1:45 pm (HBOP)— John Grisham's the Rainmaker (1997)—See Saturday, at 10:30 am.

*8:00 pm (TCM)— The Night of the Hunter (1955)—Robert Mitchum is a sinister religious fanatic in pursuit of a couple of children and the money their father stole, in the only film Charles Laughton ever directed. James Agee wrote the screenplay, from a novel by David Grubb. With Lillian Gish, Shelley Winters. (DW)

8:00 pm (Encore)— American Graffiti (1973)—See Saturday, at 7:45 am.

*10:00 pm (TCM)— M (1931)—Fritz Lang's gripping expressionist film about a German child murderer pursued not only by the police but by the underworld. With Peter Lorre. (MJ)

11:40 pm (Encore)— Alien (1979)—See Sunday, at 10:20 pm.

2:00 am (Bravo)— Breaker Morant (1979)—Australian film, directed by Bruce Beresford, about three soldiers in Boer War court-martialed for murdering prisoners. With Edward Woodward and Bryan Brown. (DW)

*3:00 am (HBOS)— Taxi Driver (1976)—See Sunday, at 11:45 pm.

Friday, October 29

6:00 am (TCM)— Queen Christina (1933)—Greta Garbo is memorable as the 17th century Swedish queen who gave up her throne for love. John Gilbert, one of her real-life amours, plays her aristocratic lover. Rouben Mamoulian directed. (DW)

6:45 am (Showtime)— Close Encounters of the Third Kind (1977)—See Sunday, at 7:15 am.

8:00 am (TCM)— The Merry Widow (1934)—Ernst Lubitsch directed this version of the Franz Lehar operetta. Described by one critic as "the last musical of a certain spirit and style to be made on this planet." (DW)

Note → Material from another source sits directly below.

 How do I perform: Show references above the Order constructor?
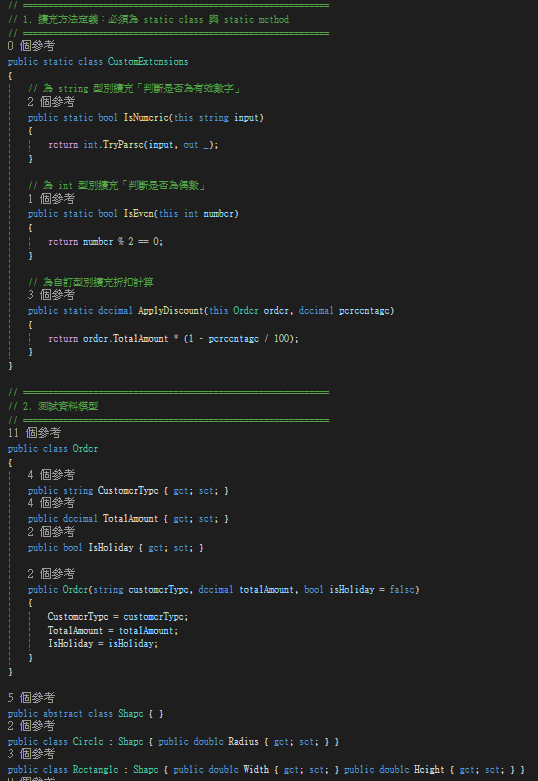51,574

10:00 am (TCM)— Reckless (1935)—Chorus girl (Jean Harlow) marries a drunk of a millionaire and finds herself in deep water. With William Powell and Franchot Tone. Directed by Victor Fleming. Remade as Written on the Wind in 1957. (DW)

12:30 pm (Bravo)— Breaker Morant (1979)—See Thursday, at 2:00 am.

*1:00 pm (HBOP)— Miller's Crossing (1990)—See Thursday, at 9:45 am.

*1:45 pm (IFC)— I Shot Jesse James (1949)—Samuel Fuller's remarkable film—done mostly in close-ups—about the shooting of Jesse James by Robert Ford, "that dirty little coward." With Reed Hadley and John Ireland. (MJ)

*2:00 pm (FXM)— All About Eve (1950)—Joseph Mankiewicz wrote and directed this classic about backstabbing in the world of the theater. The dialogue is nonstop witty and incisive. Memorable performances by George Sanders and Bette Davis. (MJ)

3:00 pm (HBOP)— Tin Men (1987)—Barry Levinson's comedy-drama about the aluminum-siding business, set in Baltimore in 1963, with Richard Dreyfuss and Danny DeVito. (DW)

5:30 pm (Showtime)— Close Encounters of the Third Kind (1977)—See Sunday, at 7:15 am.

11:00 pm (HBOP)— Tin Men (1987)—See 3:00 pm.

1:15 am (Showtime)— Sirens (1994)—See Monday, at 12:30 am.

1:30 am (Cinemax)— Year of the Dragon (1985)—Michael Cimino directed this violent, wildly uneven film about a New York cop, a Vietnam veteran, going up against the Chinese mafia. It contains both convincing and unconvincing elements. Mickey Rourke, John Lone, Ariane. Oliver Stone wrote the script. (DW)

*4:00 am (FXM)— All About Eve (1950)—See 2:00 pm.